Please pull out each line of the data below that contains the word "screenshot".
### DATA LINES ###
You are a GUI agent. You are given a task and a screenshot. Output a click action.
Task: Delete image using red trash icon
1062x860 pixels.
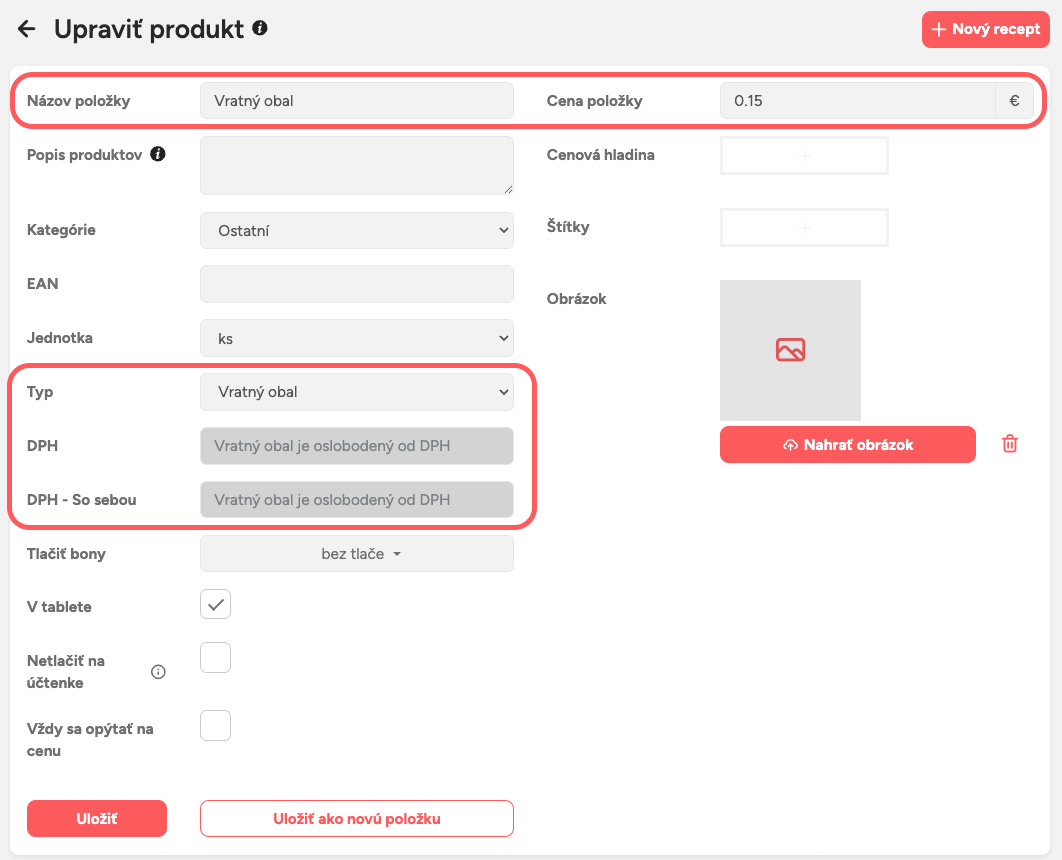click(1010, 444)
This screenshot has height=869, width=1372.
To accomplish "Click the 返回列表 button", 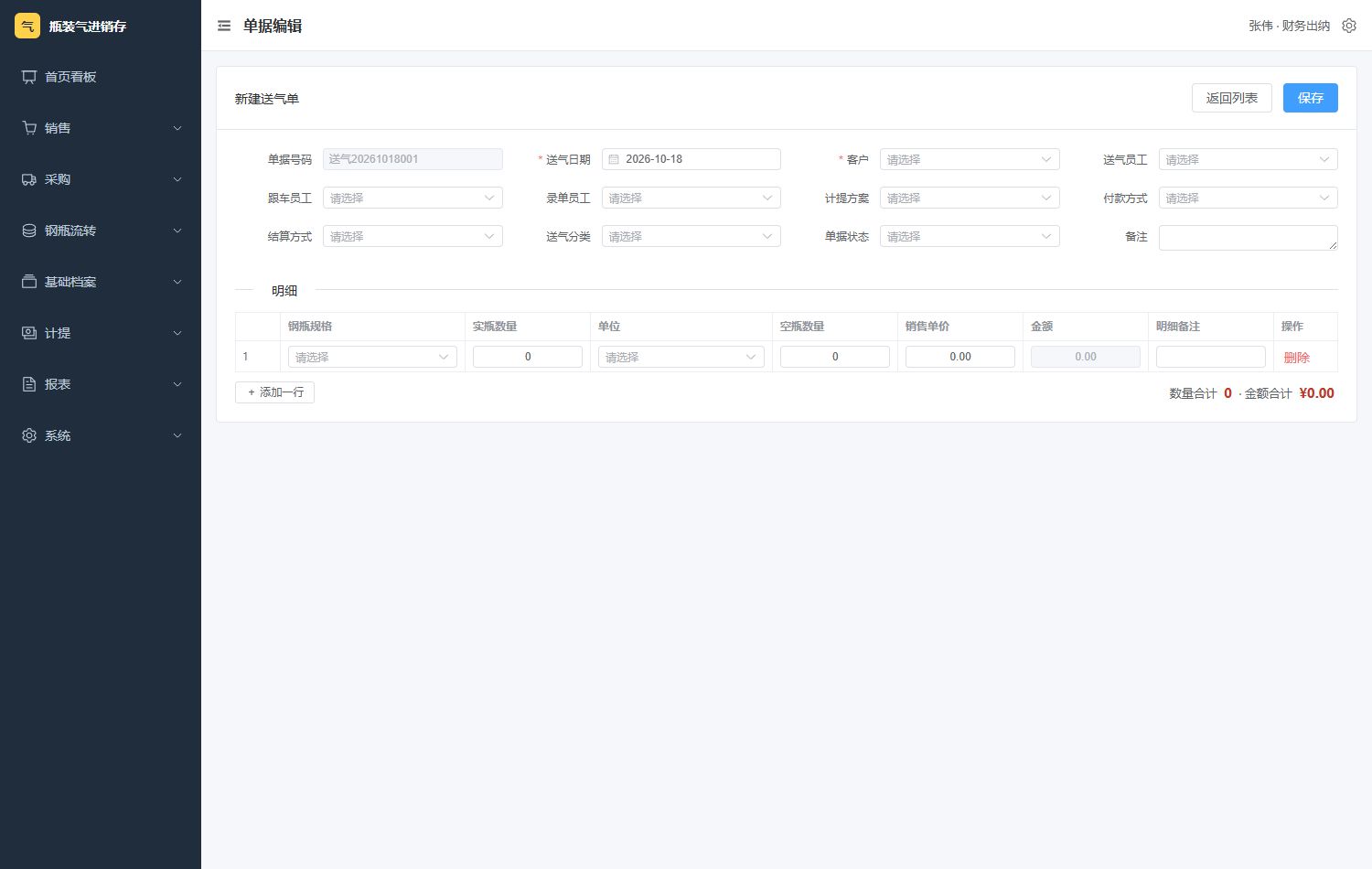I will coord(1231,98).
###
§ ANSWER:
You are a GUI agent. You are given a task and a screenshot. Output a click action.
This screenshot has height=869, width=1372.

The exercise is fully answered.